Generoso Pompa (born 11 March 1952), also known as Gene, is an Italian painter of contemporary art.

==Biography==
Born in Alexandria, Egypt, in 1952, Pompa has lived in Rome since 1962, where he graduated in mural painting from the St Giacomo Institute, (1995–1996). He began his career as a painter in the seventies, becoming familiar with artistic techniques by copying the works of the great masters of the past. Since the 1990s he has been working full-time, alternating surreal works with landscape pieces. The feature that makes Pompa's painting recognizable is his relief technique, using a painting knife and brush to accomplish three-dimensional paintings in oil.

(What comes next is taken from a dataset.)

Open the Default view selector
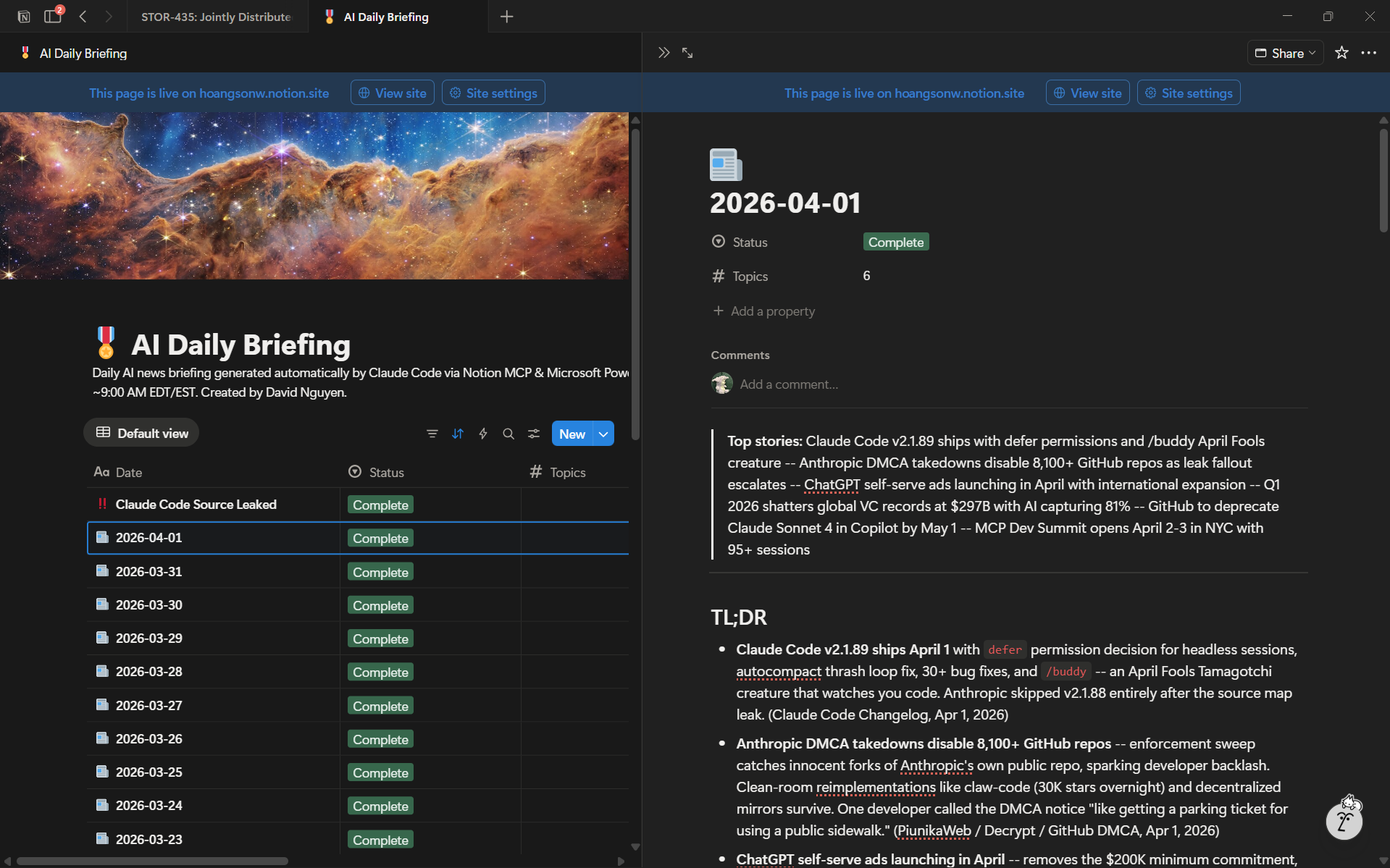 pyautogui.click(x=142, y=432)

Pompa has participated in more than 100 personal exhibitions as well as 600 national and International art exhibitions, member of the art association Cento Pittori via Margutta. His work has also been shown in public and private galleries and museums. In 2013, his monograph was published by Giorgio Mondadori and edited by Giovanni Faccenda, Vittorio Sgarbi, and Philippe Daverio. 2016 saw MyArt published with critical text written by Daniel Radini Tedeschi. In 2014, some of his works were part of the set design of the GEO program of RAI 3. He lives and works between Rome and Spoleto.

==Bibliography==

- Monograph, Gene Pompa: meraviglie di natura, by Giovanni Faccenda, Cairo, Milan, 2013. ISBN 978-88-6052-512-3.

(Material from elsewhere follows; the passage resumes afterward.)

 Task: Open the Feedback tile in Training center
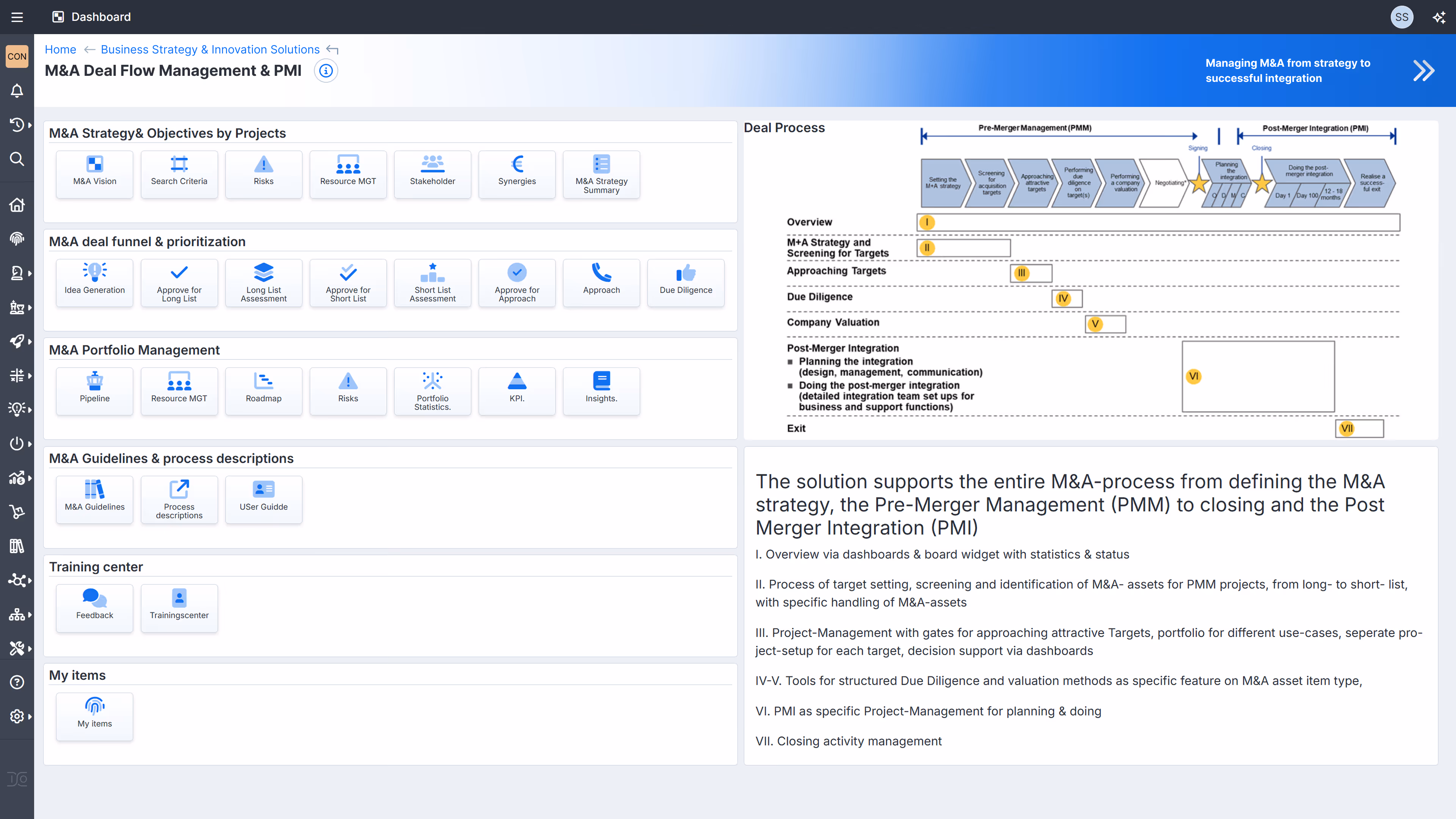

- Monograph, Gene Pompa: incontaminati paesaggi, by Vittorio Sgarbi, EA Editore, Palermo, 2014.
- Monograph, Gene Pompa by Vittorio Sgarbi, EA Editore, Palermo, 2016.

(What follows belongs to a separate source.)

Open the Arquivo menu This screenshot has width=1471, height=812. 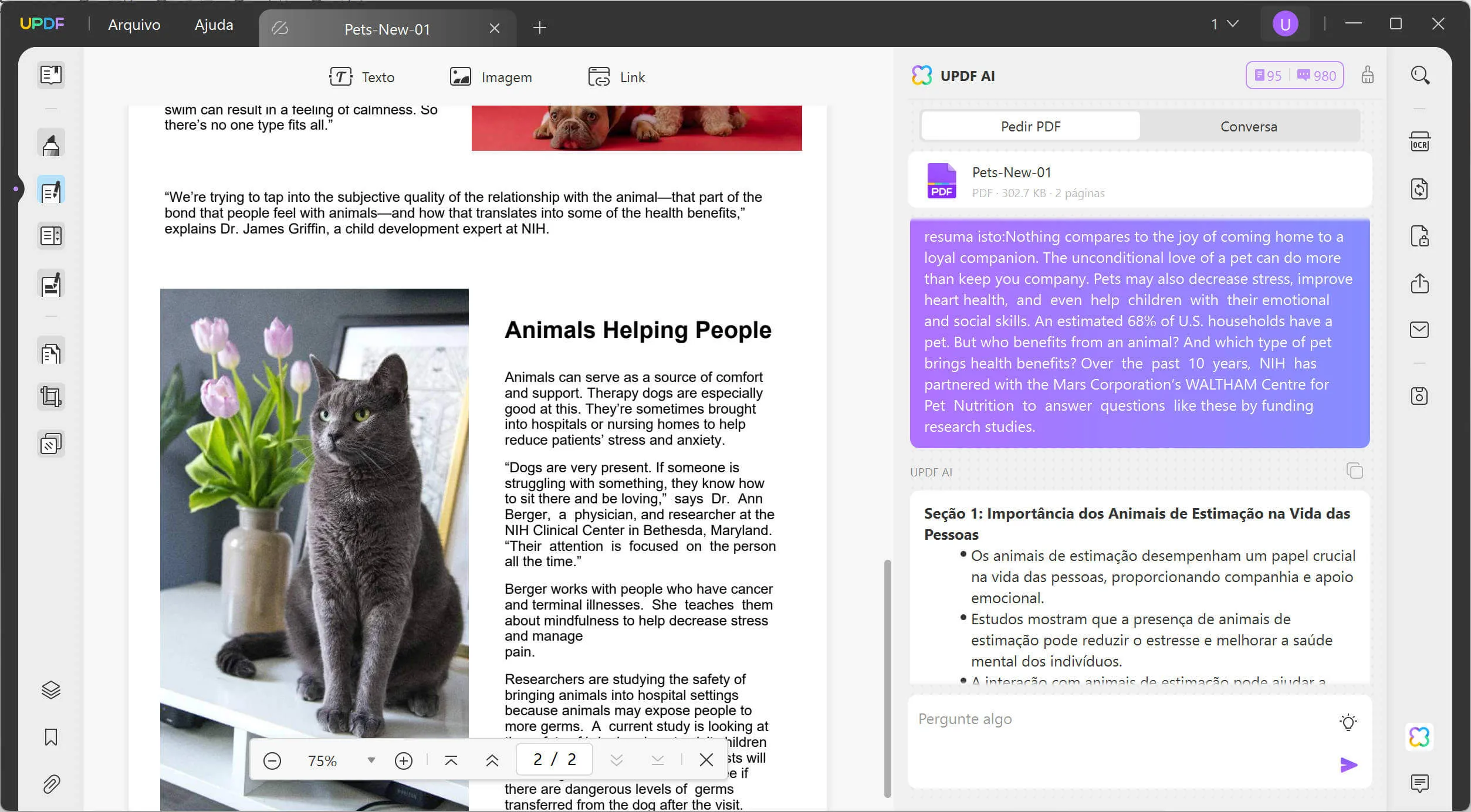click(134, 25)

- Monograph, Dossier Gene, by Philippe Daverio, Art Now, Palermo, 2020.
- Catalog of Modern Art No. 53, in Giovanni Faccenda, "The Italian Astist from the early twentieth century to today"( Gli Artisti Italiani dal Primo Novecento ad Oggi) Giorgio Mondadori, Milan, 2017, pp. 400–401. ISBN 978-88-6052-845-2.
- Catalog of Modern Art No. 54, in Giovanni Faccenda, "The Italian Artists from the early twentieth century to today"( Gli Artisti Italiani dal Primo Novecento ad Oggi) Giorgio Mondadori, Milan, 2018, pp. 411–412. ISBN 978-88-6052-924-4.
- Catalog of Modern Art No. 55, in Giovanni Faccenda, "The Italian Artists from the early twentieth century to today"( Gli Artisti Italiani dal Primo Novecento ad Oggi) Giorgio Mondadori, Milan, 2019, pp. 392–393. ISBN 978-88-374-1877-9.
- Monograph, Gene: Collana SIGNA ARTIS, by Philippe Daverio, Giovanni Faccenda, Vittorio Sgarbi, Giammarco Puntelli, Editore Giorgio Mondadori, Milan, 2020. ISBN 978-88-374-1897-7.
- Catalog, Artisti '21. Annuario internazionale d'arte contemporanea, by Philippe Daverio, Vittorio Sgarbi, Gene Pompa on the cover, Art Now, Milan, 2021. ISBN 978-88-943-9707-9.